Impacts of the Implementation of the DRG Based Prospective Payment System on the Medicare Expenditures.
- Author:
Han Joong KIM
1
;
Chung Mo NAM
Author Information
1. Department of Preventive Medicine and Public Health, College of Medicine, Yonsei University, Korea.
- Publication Type:Original Article
- Keywords:
DRG cost containment;
Intervention analysis
- MeSH:
Cost Savings;
Diagnosis-Related Groups*;
Health Care Costs;
Health Expenditures*;
Humans;
Inflation, Economic;
Medicare*;
Outpatients;
Prospective Payment System*;
United States
- From:Korean Journal of Preventive Medicine
1994;27(1):107-116
- CountryRepublic of Korea
- Language:Korean
-
Abstract:
The united states adopted DRG based prospective payment system (PPS) in order to control the inflation of health care costs.
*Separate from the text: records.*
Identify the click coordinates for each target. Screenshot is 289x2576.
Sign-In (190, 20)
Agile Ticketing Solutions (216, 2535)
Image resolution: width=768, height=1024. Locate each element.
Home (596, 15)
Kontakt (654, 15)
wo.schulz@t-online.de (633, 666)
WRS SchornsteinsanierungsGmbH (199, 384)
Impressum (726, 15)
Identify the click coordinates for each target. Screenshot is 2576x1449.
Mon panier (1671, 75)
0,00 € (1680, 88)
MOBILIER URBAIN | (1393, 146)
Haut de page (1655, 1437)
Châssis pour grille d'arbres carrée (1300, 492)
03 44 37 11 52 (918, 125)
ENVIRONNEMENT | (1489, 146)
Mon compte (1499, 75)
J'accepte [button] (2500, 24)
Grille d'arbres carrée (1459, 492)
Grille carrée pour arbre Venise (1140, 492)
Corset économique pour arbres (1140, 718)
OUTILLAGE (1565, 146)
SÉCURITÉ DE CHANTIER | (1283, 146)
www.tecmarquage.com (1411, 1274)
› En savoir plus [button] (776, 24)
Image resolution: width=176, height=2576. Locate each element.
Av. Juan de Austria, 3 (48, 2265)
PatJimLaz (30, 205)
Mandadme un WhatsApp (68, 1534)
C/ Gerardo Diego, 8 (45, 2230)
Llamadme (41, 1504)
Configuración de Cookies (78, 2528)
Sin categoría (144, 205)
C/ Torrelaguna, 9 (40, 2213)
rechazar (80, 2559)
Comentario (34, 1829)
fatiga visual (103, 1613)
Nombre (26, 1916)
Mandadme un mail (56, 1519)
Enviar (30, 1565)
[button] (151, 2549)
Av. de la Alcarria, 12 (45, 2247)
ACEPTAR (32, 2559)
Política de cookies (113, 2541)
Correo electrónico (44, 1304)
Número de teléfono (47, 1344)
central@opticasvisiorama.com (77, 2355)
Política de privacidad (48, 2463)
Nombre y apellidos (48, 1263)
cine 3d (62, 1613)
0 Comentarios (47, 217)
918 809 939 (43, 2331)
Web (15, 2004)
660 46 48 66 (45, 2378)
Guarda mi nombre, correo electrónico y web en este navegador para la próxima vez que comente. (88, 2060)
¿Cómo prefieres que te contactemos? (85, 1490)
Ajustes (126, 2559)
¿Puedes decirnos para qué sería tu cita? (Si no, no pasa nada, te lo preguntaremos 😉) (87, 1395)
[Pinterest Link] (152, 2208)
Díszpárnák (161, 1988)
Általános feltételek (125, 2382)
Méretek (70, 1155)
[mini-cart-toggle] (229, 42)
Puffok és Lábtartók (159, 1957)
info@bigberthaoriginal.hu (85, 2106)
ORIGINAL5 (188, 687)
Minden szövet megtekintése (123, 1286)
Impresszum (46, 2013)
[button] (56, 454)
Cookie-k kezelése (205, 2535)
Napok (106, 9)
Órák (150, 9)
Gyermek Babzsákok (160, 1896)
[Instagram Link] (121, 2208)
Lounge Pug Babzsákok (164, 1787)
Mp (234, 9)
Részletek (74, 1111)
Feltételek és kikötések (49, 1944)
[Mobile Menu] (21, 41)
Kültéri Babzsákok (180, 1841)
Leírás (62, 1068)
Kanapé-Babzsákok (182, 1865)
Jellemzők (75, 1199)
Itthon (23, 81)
No study used statistical test while many studies reported the cost containing effect of the PPS. To study impacts of the PPS on the Medicare expenditure, this study set the following three hypotheses: (l) The PPS decelerated the increase in the hospital expenditure (part A), (2) the PPS accelerated the increase in the expenditure of outpatients and physicians (part B), (3) the increase in total expenditure was decelerated inspite of the spill over (substitution) effect because saving in the part A expenditure were greater than losses in the part B expenditure. The dependent variables are per capita hospital expenditure, per capita part B expenditure, and per capita total expenditure for the Medicare beneficiaries. An intervention analysis, which added intervention effect to the time series variation on the Box-Jenkins model, was used. The observations included 120 months from 1978 to 1987. The results are as follows: (l) The annual increase in the per capita part A expenditure was $5.11 after the implementation of DRG where as that before the PPS had been $11.1. The effect of the reduction ($5.99) was statistically significant (t=-3.9). (2) The spill over (substitution) effect existed because the annual increase in the per capita part B expenditure was accelerated by $l.73 (t=l.91) after the implementation of the PPS. (3) The increase in the total Medicine expenditure per capita was reduced by $4.26(t=-2.19) because the spill over effect was less than cost savings in the Part A expenditure.